## DATASET EXCERPTS

******************************

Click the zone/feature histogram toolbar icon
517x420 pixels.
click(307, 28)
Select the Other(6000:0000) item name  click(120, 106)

******************************

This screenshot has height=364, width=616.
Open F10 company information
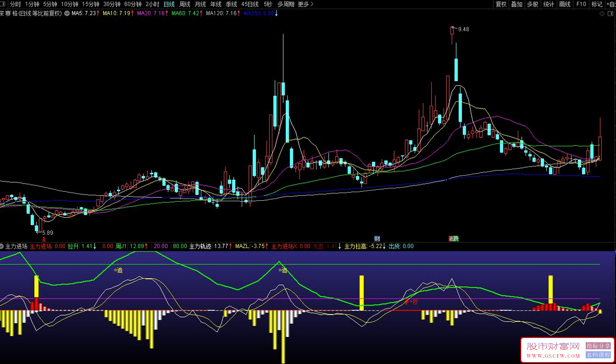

******************************

## TASK TO COMPLETE
For the listing above, print only the lines starting at the line containing "517x420 pixels." and ending at the line containing "Select the Other(6000:0000)", exactly, both included.

## EXERCISE RESULT
517x420 pixels.
click(307, 28)
Select the Other(6000:0000) item name  click(120, 106)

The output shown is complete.